* [TASK DIRECTIONS]:
Return each line of the entries that mentions the word "this".

* [GIVEN DATA]:

+++

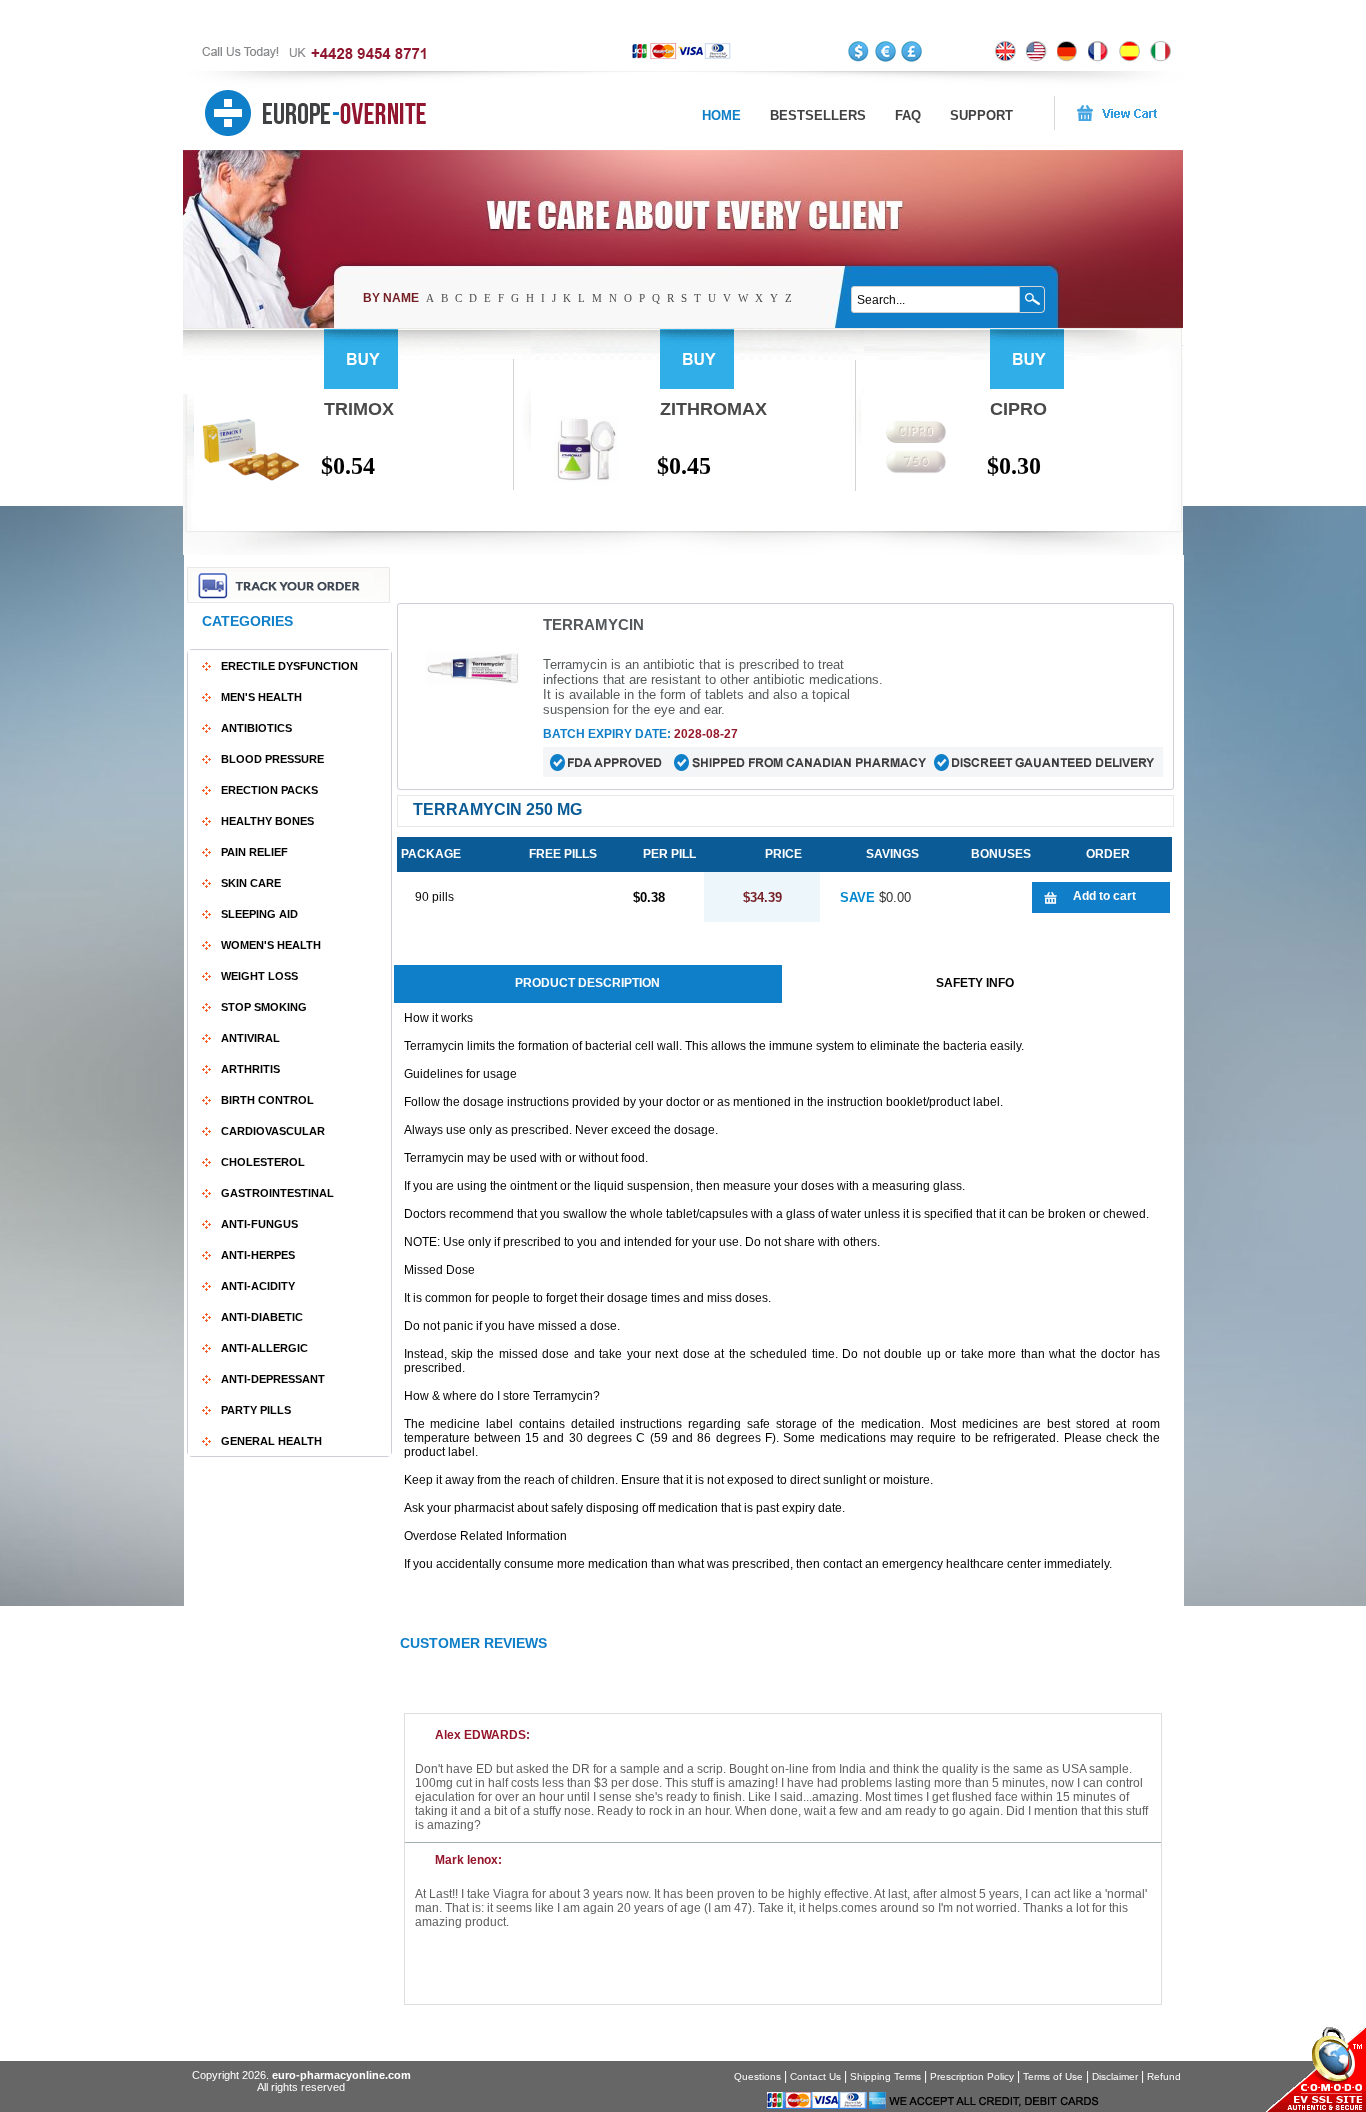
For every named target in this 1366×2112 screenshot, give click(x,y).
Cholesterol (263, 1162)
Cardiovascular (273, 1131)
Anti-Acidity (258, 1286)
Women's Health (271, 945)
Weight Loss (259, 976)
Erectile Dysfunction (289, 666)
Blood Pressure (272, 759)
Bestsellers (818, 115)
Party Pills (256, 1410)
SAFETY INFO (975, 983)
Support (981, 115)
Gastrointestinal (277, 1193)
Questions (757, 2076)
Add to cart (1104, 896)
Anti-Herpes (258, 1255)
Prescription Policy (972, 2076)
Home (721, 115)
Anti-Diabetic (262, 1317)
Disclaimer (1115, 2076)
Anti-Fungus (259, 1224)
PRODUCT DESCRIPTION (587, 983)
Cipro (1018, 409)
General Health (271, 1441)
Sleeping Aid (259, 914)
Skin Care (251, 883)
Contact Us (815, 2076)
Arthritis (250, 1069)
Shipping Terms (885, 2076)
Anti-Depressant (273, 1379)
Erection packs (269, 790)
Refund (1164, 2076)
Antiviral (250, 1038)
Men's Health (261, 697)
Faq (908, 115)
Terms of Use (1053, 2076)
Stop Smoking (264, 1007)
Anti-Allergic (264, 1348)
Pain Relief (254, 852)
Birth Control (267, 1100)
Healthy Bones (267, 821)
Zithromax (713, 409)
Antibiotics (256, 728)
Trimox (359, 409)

+++

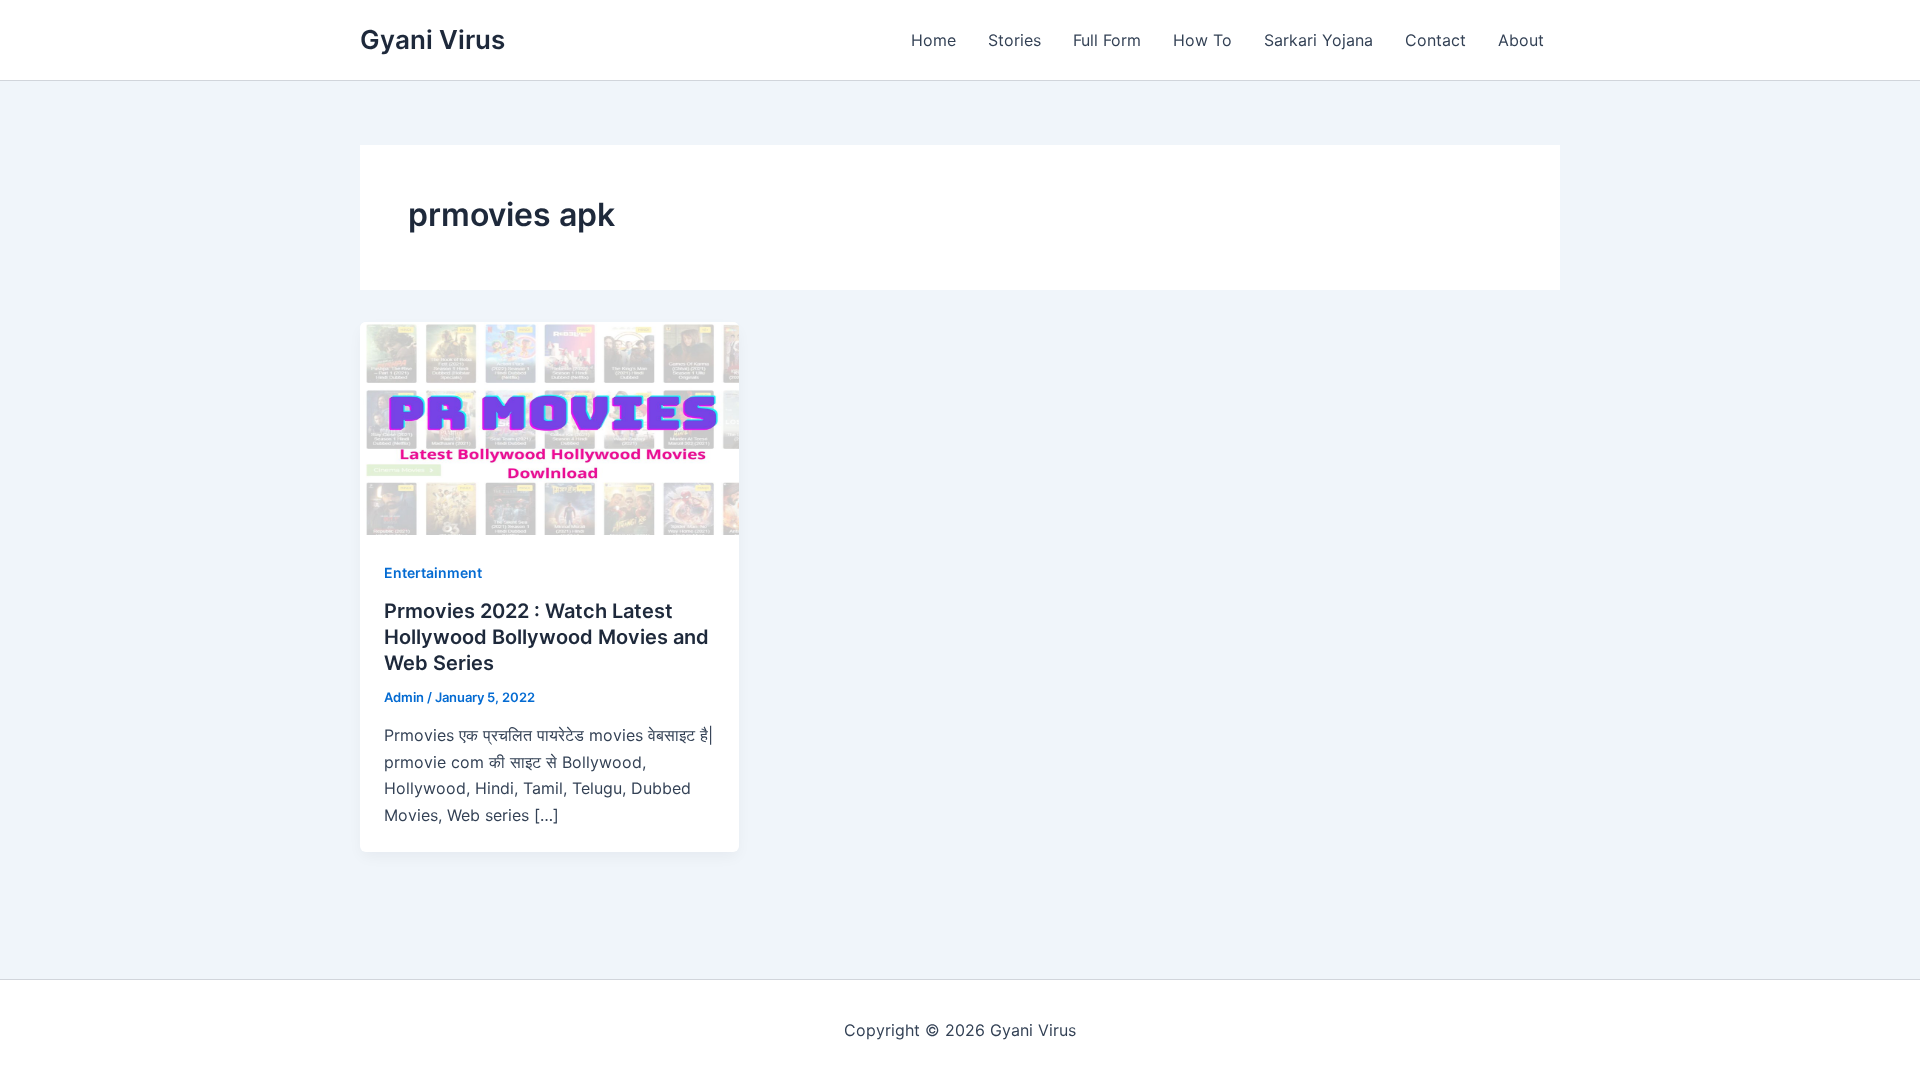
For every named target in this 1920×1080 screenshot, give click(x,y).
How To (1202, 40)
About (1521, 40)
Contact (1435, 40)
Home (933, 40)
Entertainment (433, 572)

+++

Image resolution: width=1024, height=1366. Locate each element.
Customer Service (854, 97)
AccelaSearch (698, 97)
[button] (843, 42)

+++

* [YOUR SOLUTION]:
For every named target in this 1366×2112 screenshot, give click(x,y).
For every named target in this 1920×1080 screenshot, give click(x,y).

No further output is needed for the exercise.